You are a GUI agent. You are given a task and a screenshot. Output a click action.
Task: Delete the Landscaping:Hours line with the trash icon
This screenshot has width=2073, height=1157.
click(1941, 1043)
---
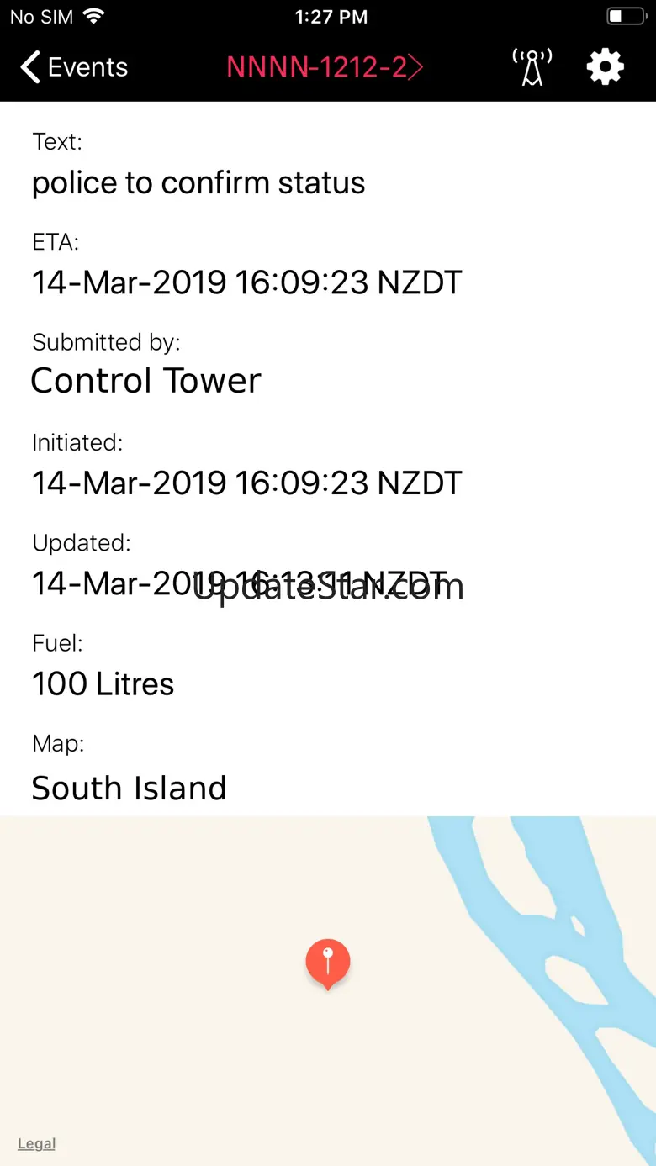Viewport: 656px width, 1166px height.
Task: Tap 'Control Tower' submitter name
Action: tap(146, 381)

- [What you need to do] Output the lines from the one containing "Viewport: 656px width, 1166px height." through the one containing "Action: tap(146, 381)", with both of those lines included and the pictures left out.

- [Exercise answer]
Viewport: 656px width, 1166px height.
Task: Tap 'Control Tower' submitter name
Action: tap(146, 381)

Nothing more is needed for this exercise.